=== Begin Enclosure ===

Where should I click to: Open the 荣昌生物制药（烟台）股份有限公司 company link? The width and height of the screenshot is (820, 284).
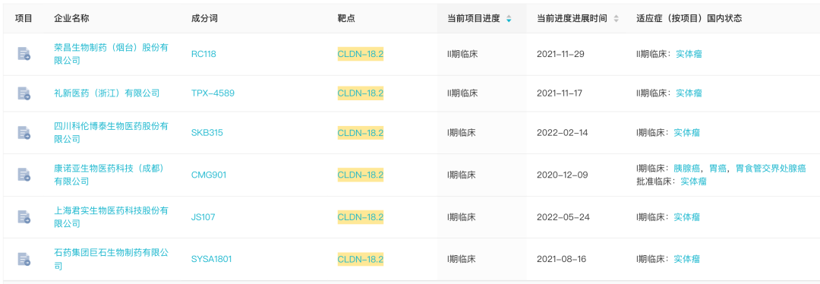112,54
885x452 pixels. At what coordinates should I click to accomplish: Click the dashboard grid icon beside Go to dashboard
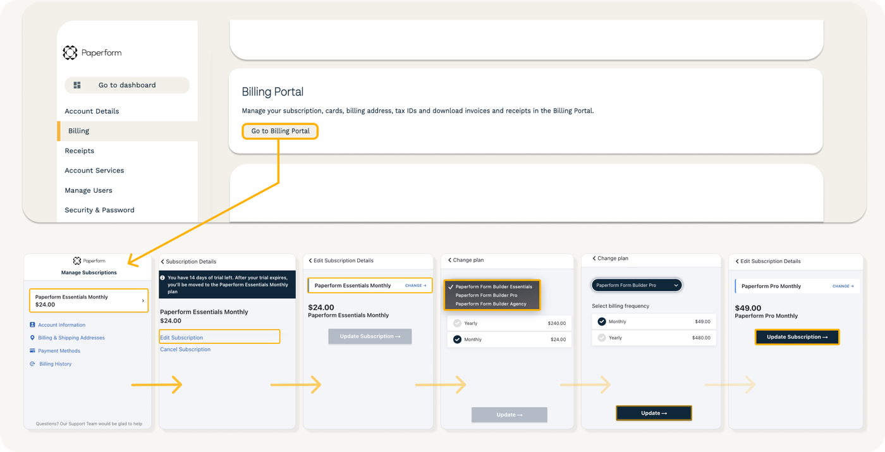click(x=77, y=85)
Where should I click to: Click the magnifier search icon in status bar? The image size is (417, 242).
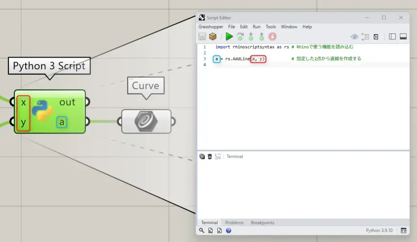point(202,231)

=== End Enclosure ===

• **YOUR TASK**: Only the lines from the one containing "885x452 pixels. At" through the last line of the material are to be restated word for word; no picture is to be included.

• **OUTPUT BELOW**:
885x452 pixels. At what coordinates should I click to accomplish: Click the dashboard grid icon beside Go to dashboard
click(x=77, y=85)
Where should I click to: Click the magnifier search icon in status bar? The image size is (417, 242).
point(202,231)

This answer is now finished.